It's a bad solution compared to having the hardware just enumerate itself like PCI does. (No one uses the firmware supplied DTs because they're usually broken.)


Replies

M95Dyesterday at 11:48 AM

All IBM PC clones had (or emulated) the same 8253 timer, 8259 PIC, 8237 DMA controller, 8042 keyboard controller, CMOS RTC, 8250/16550 serial port, standard IDE/PATA, standard framebuffer addresses, standard PCI and ISA register addresses, FPU was always at IRQ13, mouse at IRQ12, RTC at IRQ8, LPT at 0x378, PC speaker at 0x61, etc.

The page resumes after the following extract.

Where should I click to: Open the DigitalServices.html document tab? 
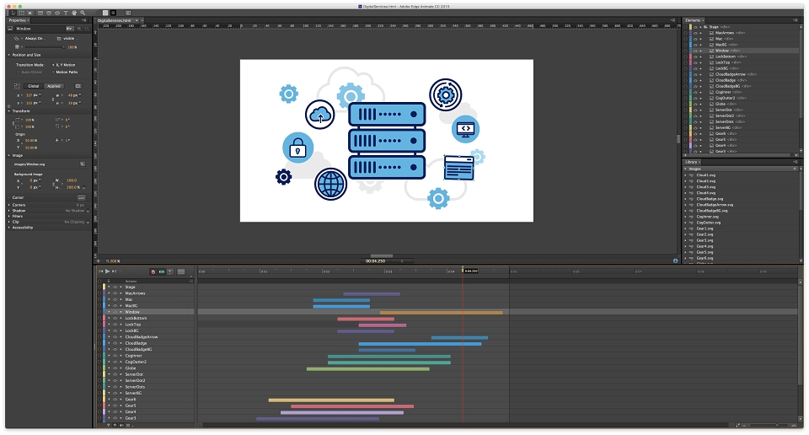[x=114, y=20]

All this doesn't require any enumeration and was still standard until BIOS/CSM was removed. PCs could use the same IDE driver for 30 years of hardware! All chipsets were compatible, from 386 to today's SATA in compatibility mode.

ARM made the mistake of not standardizing anything beside CPU instructions (and even those aren't always the same - see the mess armv7 created with thumb, thumb-ee, simd, neon, crypto acceleration, etc.). Of course it needs enumeration. But x86 is now catching up with the mess. Just wait...

Enumeration instead of standardized hw is bad, but I prefer the least worse device tree.

jdubyesterday at 10:49 AM

Take a look at how modern PCs enumerate all of their non-PCI hardware. I'll put a bucket over here.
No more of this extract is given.